Tonight’s challenge represented Stewart’s second career start for Harvard after he spelled sophomore quarterback Jake Smith in last week’s Cornell game. The senior’s only previous start was also against Holy Cross in 2016, a 27-17 Crimson loss.
“That definitely left a bad taste in my mouth,” Stewart said. “[I] definitely wanted to get a little bit of revenge and I couldn’t be happier with the way it turned out.”
While Stewart has been the backup through the first four contests, he played like a veteran starter tonight. The senior completed 20 of his 36 attempts for 272 yards and two touchdowns.
The Crimson came out of the gates hot on the chilly night. In the game’s first drive, sophomore running back Aaron Shampklin waited until just the third snap to break a 57-yard sprint down the left sideline for six.
The drive concluded in an incompletion, however, as Harvard opted for a two-point conversion. The effort fell short as the backwards pass hit the hands of the receiver and then the turf.
The Crimson’s second two-point effort compensated for the loss. Following sophomore wideout James Batch’s 35-yard touchdown reception, Stewart went to the air again. This time he tossed a high pass to sophomore tight end Adam West cutting across the back of the end zone. The second-year bobbled it once and pulled it down just before his knee landed out of bounds.

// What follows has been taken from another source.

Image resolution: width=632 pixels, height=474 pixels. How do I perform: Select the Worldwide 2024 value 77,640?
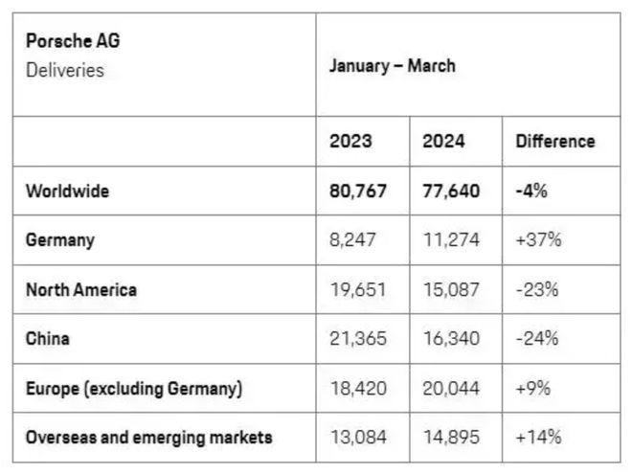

While in football the red zone is any point within 20 yards of the endzone, tonight the “Crimson zone” seemed to lie anywhere beyond the 20. None of Harvard’s touchdowns came from within that 20-yard mark.
The Crimson has struggled in the red zone all season. Only twice this season has Harvard entered the final 20 yards and left with six points — both these instances occurred against San Diego in week one of the season.
However, the Crimson’s four appearances in the red zone netted 12 points total, as McIntyre nailed four of his five tries — scoring from 34, 21, 30 and 25 yards, respectively. His only miss came on a 42-yard attempt — the same yardage as his career long set last week at Cornell. The kicker currently sits at sixth in program history for career points as a kicker.
The Harvard defensive front held strong for the majority of the game, totalling four sacks for 24 lost yards and allowing only 148 rushing yards.
Crimson sophomore Jordan Hill recovered the fumble. Stewart found sophomore receiver Tyler Adams two plays later for the 28-yard score. The 16-point lead was Harvard’s largest of the night.
“Bottom line is our kids really came together today as a team,” Murphy said. “They really showed their true character, their true grit. And that was just a tremendously gritty win over a good football team, a football team that gave us all we could handle and then some.”